13. Life can get very exciting upon realising that a problem has more { axes / limits / ... } than was initially apparent. Keep an eye out for these axes, and learn to assess which axes are most relevant to your interests. In this way, one can often realise that existing tools apply to a much wider range of problems than was initially intended.
14. Enduring mathematical tools are often effective in very humble ways. When learning new tools, it pays to witness those tools being used in simple, native, 'inevitable'-feeling contexts, where they solve a natural problem very well, and take them as they are; try not to expect magic (though don't be afraid to try to make them work magic once you're a bit more advanced).
15. A strength of abstraction is that it allows you to reason about concepts which would be challenging to 'instantiate concretely' in whatever sense. Some tools (often, but not always, more symbolic in character) can be disproportionately effective at scaling up intuition in this way. This applies particularly strongly if you care about 'high-dimensional systems' in whichever form.
16. An equality which suggests a useful - maybe even tight - inequality makes everybody happy.

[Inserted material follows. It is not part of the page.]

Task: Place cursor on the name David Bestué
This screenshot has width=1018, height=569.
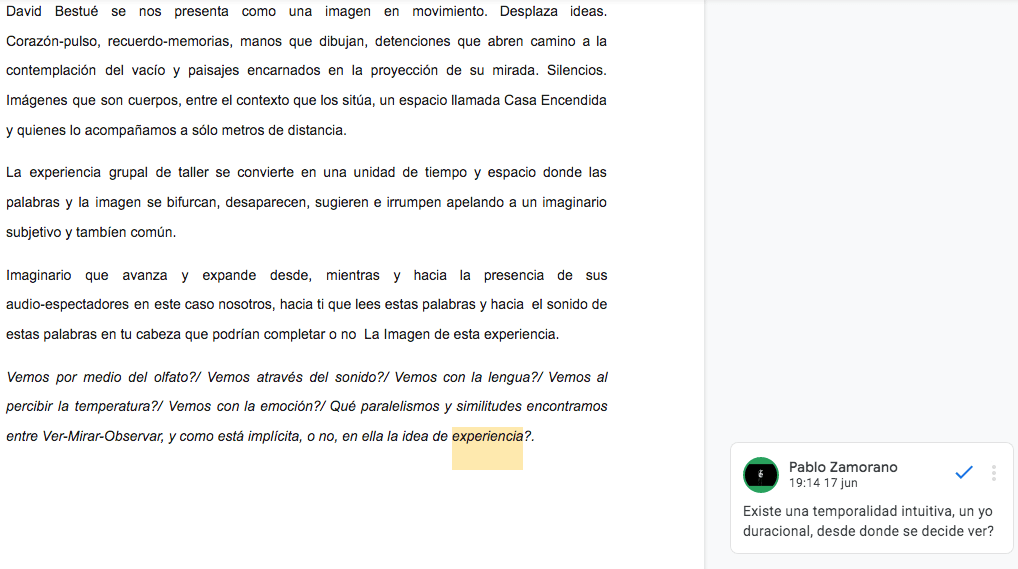Action: coord(47,12)
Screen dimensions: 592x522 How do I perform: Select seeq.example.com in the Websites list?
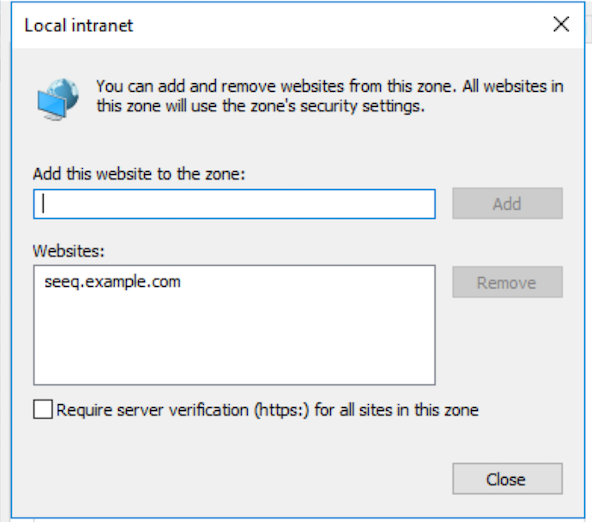pos(113,282)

Similarly, understanding extremal cases in a practical inequality can be very insightful.
17. Examples give life, pictures give life, new questions give life, new connections give life. Embrace the bigger picture and strive to fit your ideas into it. Hinting well at these connections make it easier to spark creative readings.

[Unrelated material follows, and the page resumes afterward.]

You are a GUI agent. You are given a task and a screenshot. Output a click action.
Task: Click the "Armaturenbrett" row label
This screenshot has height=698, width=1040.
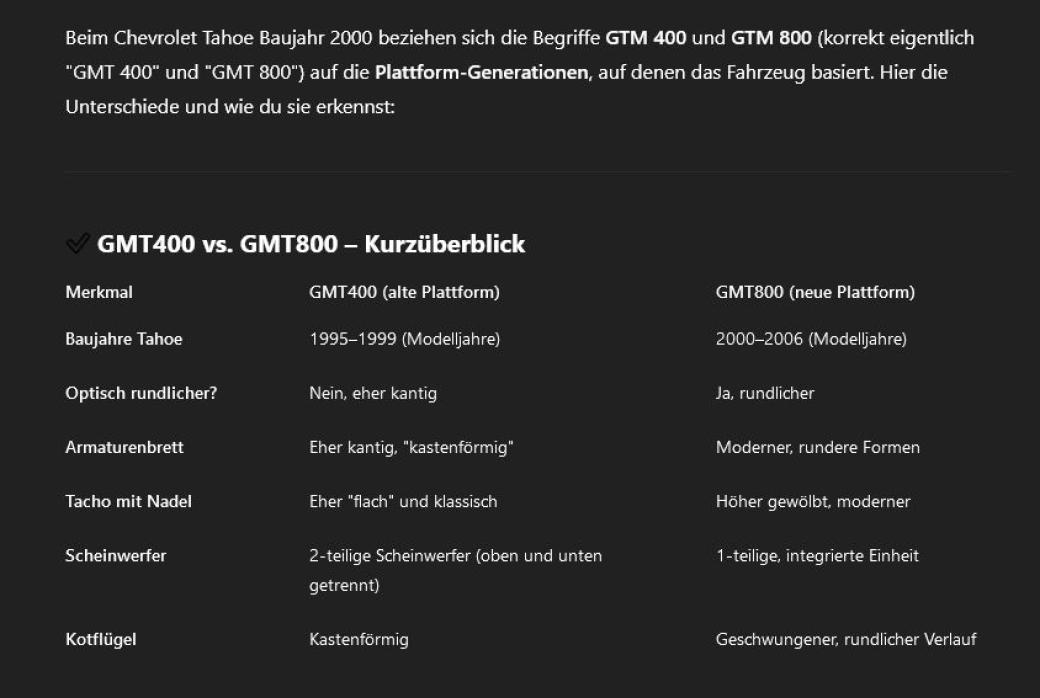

18. There are questions and tasks out there which turn out to be genuinely 'impossible to solve' in some more-or-less meaningful way, and it's certainly not your fault that you might have run into one. It is nevertheless healthy to try to learn some of the warning signs eventually.
19. If an object can 'go forwards', then it can often also 'go backwards'. This doesn't always mean simply undoing what you did on the way forwards (an inverse is not generally the same thing as an adjoint). In any given context, it's typically worth understanding what the right 'backwards' equivalent is, as it usually doesn't exist by accident.
20. Try not to judge one area's tools by their ability to solve another area's problems. Sometimes this pans out, but an area can be perfectly valuable developing methods for its own purposes. Being 'cool and interesting' is not the same as 'useful for every application', and that's fine.
21. In the vaguest possible terms, it can be the case that i) the ways in which a method works best and ii) the ways in which a method fails worst, can bear no resemblance to one another, even qualitatively.
22. It is surprising just how often 'dynamic; methods can be used to prove things about 'static' objects, just by introducing some fictitious dynamics which shed light upon the static structures at play.